Designing DNA with AI

Synthetic enhancer sequences created using deep learning

Aug 07, 2022

Welcome to The Century of Biology! Each week, I post a highlight of a cutting-edge bioRxiv preprint, an essay about biotech, or an analysis of an exciting new startup. You can subscribe for free to have the next post delivered to your inbox:

Enjoy! 🧬

When the completion of the Human Genome Project was announced, Bill Clinton said “genome science will have a real impact on all our lives -- and even more, on the lives of our children. It will revolutionize the diagnosis, prevention and treatment of most, if not all, human diseases.” While there is a certain political embellishment to this statement, it also accurately conveyed the hope of many scientists that this milestone would be transformative for human health.

Now over two decades later, we can think about what genomics has done so far. It has greatly improved our understanding of cancer—which is a fundamentally genetic disease—and has become a foundational resource and technology for many other areas of biomedical research. It’s also undoubtedly accelerated our understanding of human genetic variation and its role in health in disease. But why hasn’t the completion of a reference map of all of human DNA led to a more immediate windfall of far more new therapies and diagnostics? What do we need to understand in order to realize the promise of the Human Genome Project?

The answer is complex and multifaceted. A central reason is that there is rarely a one-to-one correspondence between knowing a sequence of DNA and understanding its function. When researchers analyze what genetic mutations are associated with disease, the majority fall outside of regions of the genome that encode genes. If they don’t encode genes, what do they do?

[6 columns by 2 rows. The second row is a sideways view of the item in the first row. The first column (A) has four orange colored cells labelled 'A', 'B', 'C', and 'D'. The second column (B) has 8 cells, the bigger lower orange ones labelled '1A', '1B', '1C', and '1D'; the smaller pink ones on top labelled '1a', '1b', '1c', and '1d'. The third column (C) has 12 cells with the bottom, orange, labelled '2A' through '2D', the middle, red, labelled '2a' through '2d' and the top, pink, labelled '1a' through '1d'. The fourth column (D) has 16 cells, bottom layer, orange, is '2A' through '2D', top, pink, is '1a1' through '1d1', the middle alternates between larger red cells labelled '2a' through '2d' and smaller beige cells labelled '1a2' through '1d2'. The fifth column (E) has at the bottom orange cells labelled '3A' through '3D', at the top a cross of four pink cells labelled '1a1' through '1d1' and between the branches of the cross four beige cells labelled '1a2' through '1d2'. In the middle are large red cells labelled '2a' through '2d' and squished between the orange, beige, and red cells are dark red cells labelled '3a' through '3d'. The last column (F) is different. On the top is a clump of cells colored blue, green, pink, and orange. On the bottom on the left side is an arrow pointed up labelled 'developmental time'. Next to it is a 6 rowed drawing. The first row on the bottom extends the full width of the column and contains the word 'zygote', the row above is split in two, on the left 'AB' and on the left 'CD'. The third row is split evenly in 4: green 'A', blue 'B', orange 'C', and red 'D'. The fourth row is split evenly into 8 each shaded the same color as the unit below (though with different intensities). The fifth row is split evenly into 16 and the sixth row into 32 following the same pattern as the fourth row.] — A schematic of embryonic cleavage, and cell differentiation. How can a single genome encode such a complex process? (Source)

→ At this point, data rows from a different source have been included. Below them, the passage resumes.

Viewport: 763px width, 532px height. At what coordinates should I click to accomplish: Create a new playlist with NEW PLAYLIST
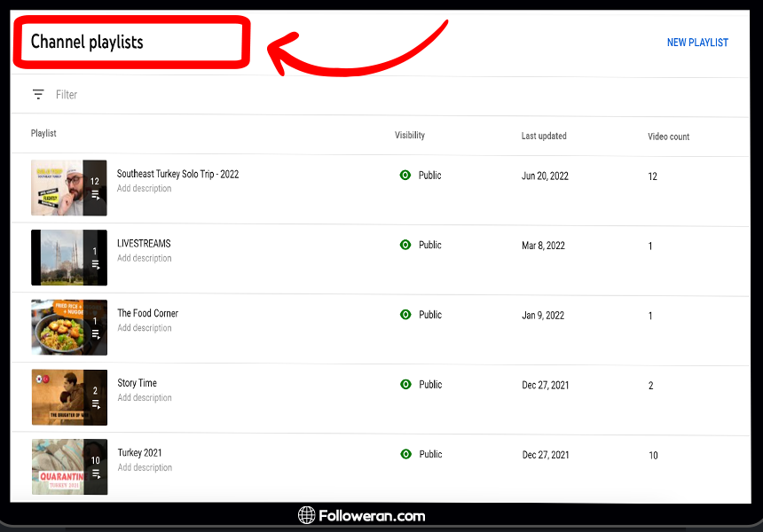[x=697, y=43]
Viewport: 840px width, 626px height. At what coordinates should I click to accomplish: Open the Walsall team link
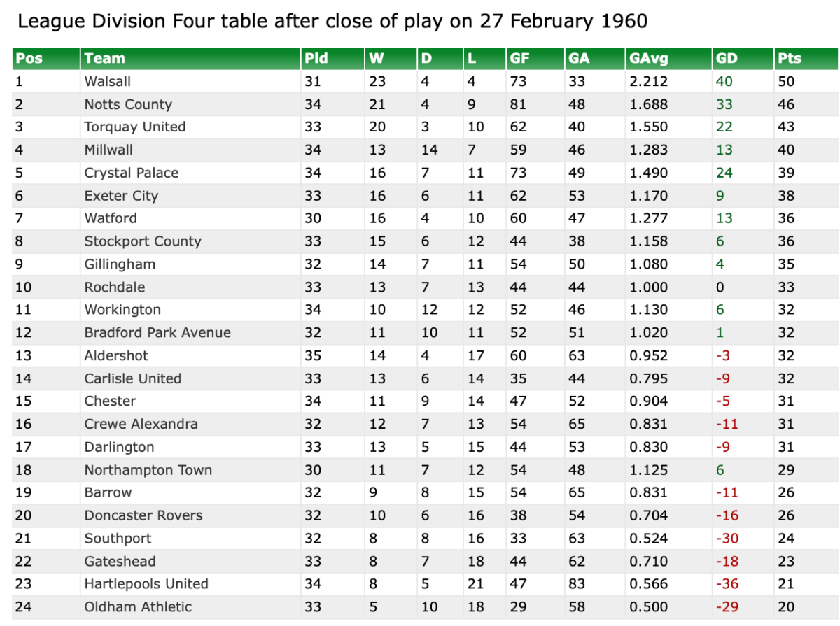108,81
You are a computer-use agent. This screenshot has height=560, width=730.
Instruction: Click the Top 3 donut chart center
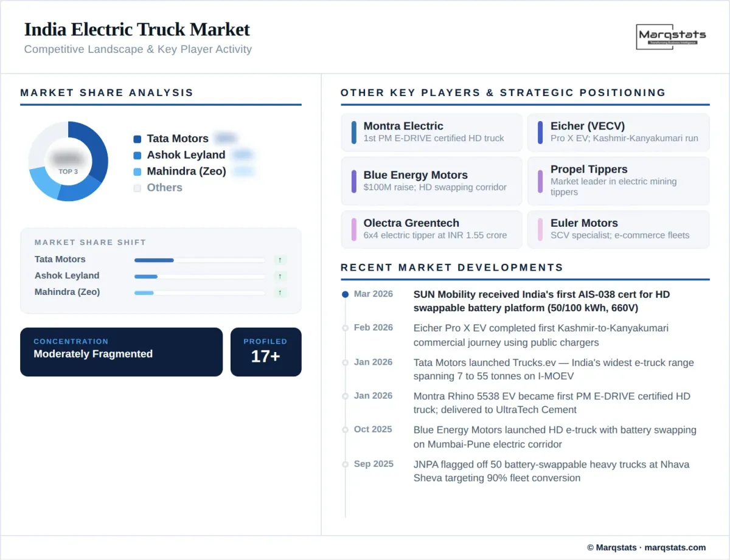(x=68, y=162)

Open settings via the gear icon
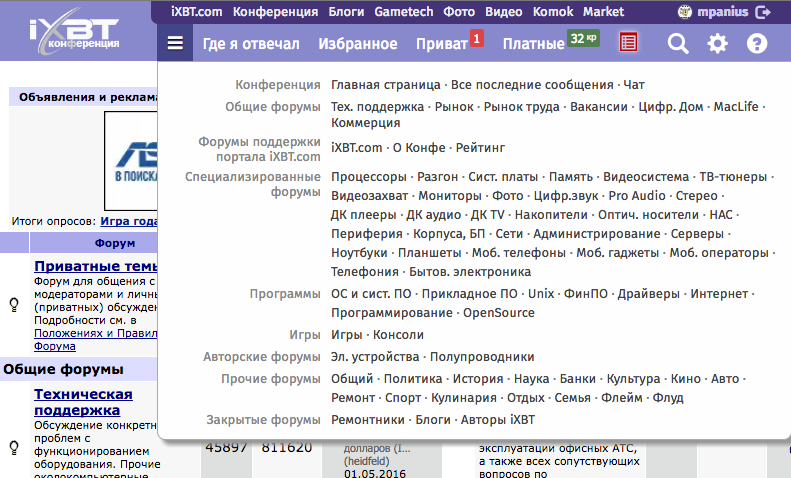click(717, 44)
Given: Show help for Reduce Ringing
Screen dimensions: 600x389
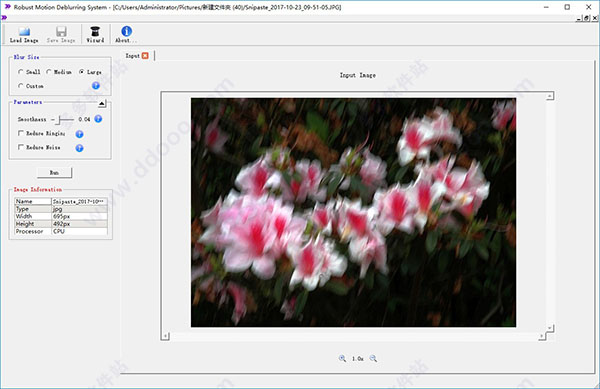Looking at the screenshot, I should point(79,134).
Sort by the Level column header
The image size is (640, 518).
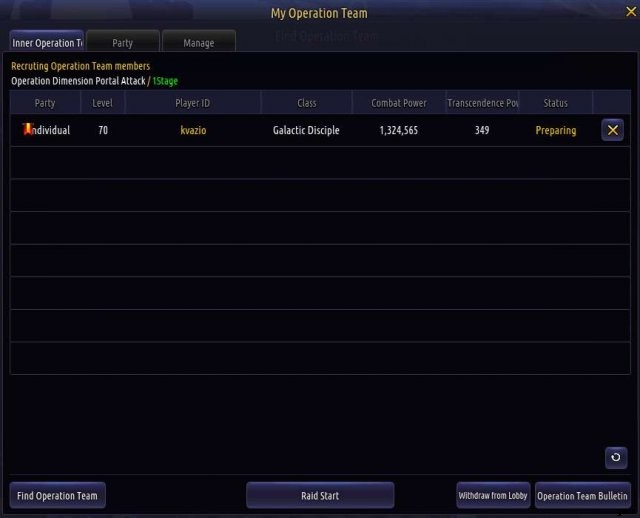103,103
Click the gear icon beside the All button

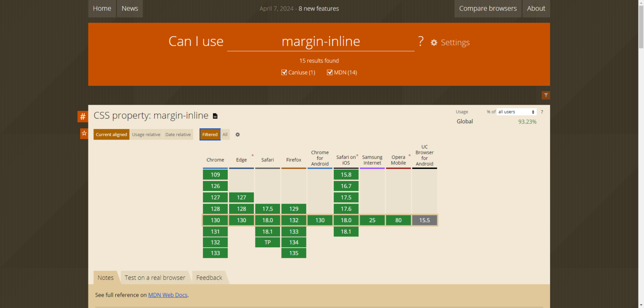(x=238, y=135)
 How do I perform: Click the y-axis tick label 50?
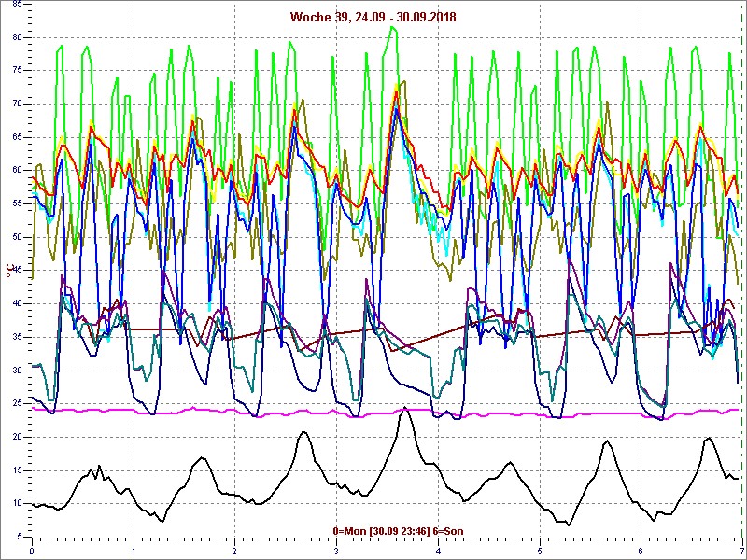point(17,237)
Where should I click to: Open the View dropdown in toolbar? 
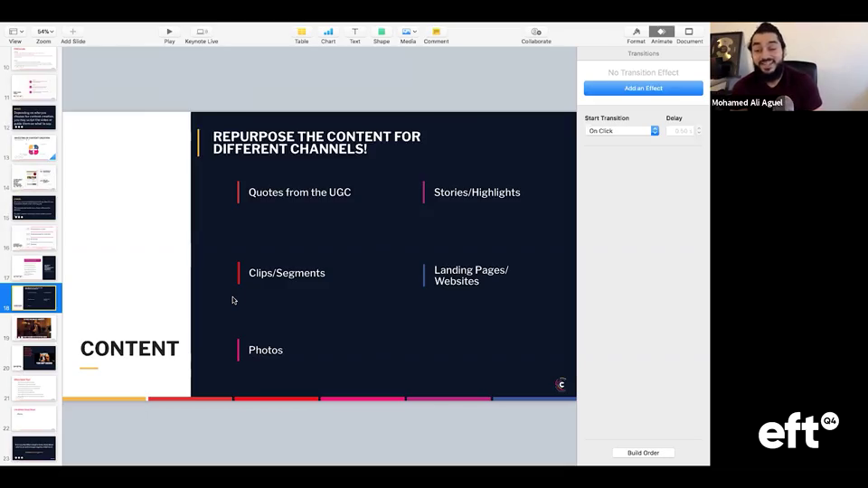[x=15, y=32]
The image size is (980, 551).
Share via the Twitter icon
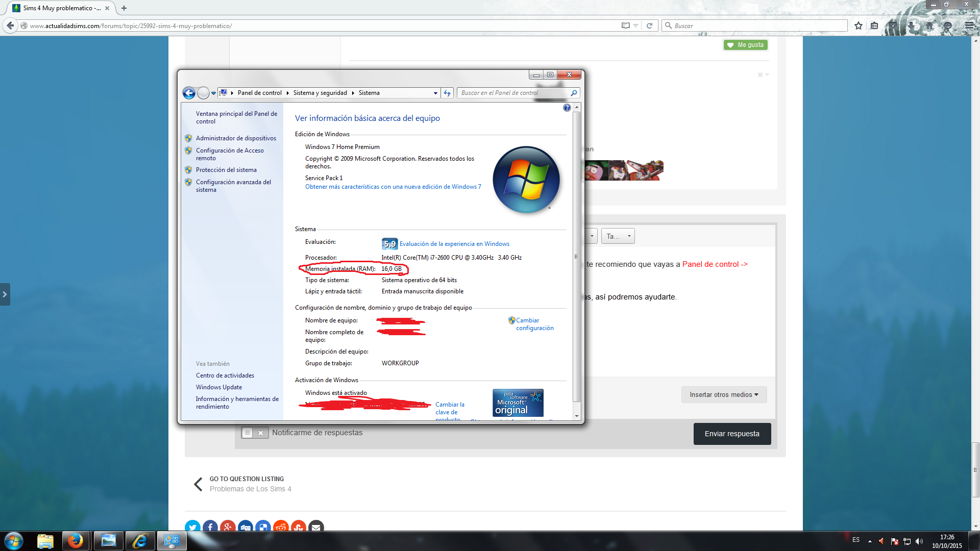192,527
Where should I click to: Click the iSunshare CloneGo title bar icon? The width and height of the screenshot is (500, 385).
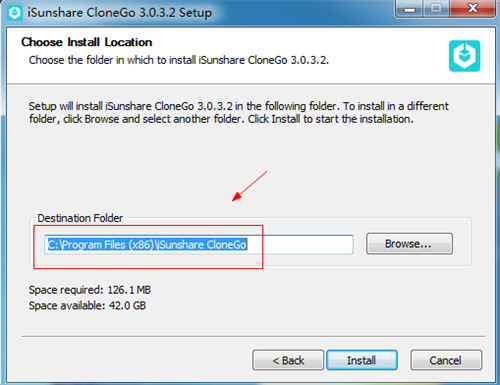(14, 13)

In addition to genes, genomes encode a complex regulatory code. This code controls when genes are turned on and off. It is what enables genomes to contain the type of information necessary to guide a process as complex as organismal development. Because of this regulatory code, a single genome is capable of creating the enormous variety of cells that comprise the human body.

Gene regulation has been studied for a long time using many different approaches. More recently, sequencing-based technologies have enabled genome-wide profiling of many features involved in this process. This new data has led to one of the most active and interesting intersections of genomics and AI. Several research groups have now built highly accurate ML models that can quantitively predict various aspects of gene regulation directly from a sequence of DNA. This represents an important advance.

I’ve been really excited about this research direction. Last year, I wrote about some really impressive work directly predicting gene expression from DNA sequence. This type of work will be immediately useful in better understanding the regulatory code of the genome, and interpreting what some of the disease mutations that fall outside of genes are actually doing.

There is another tangible application of this work. Science is one side of a coin; the other side is engineering. If we can predict gene expression from DNA, can we also engineer DNA to encode specific expression patterns? This would effectively turn the field of synthetic biology into a more quantitative field. We could more systematically design genetic circuits, fine tuning our own building blocks instead of purely relying on regulatory components found in Nature.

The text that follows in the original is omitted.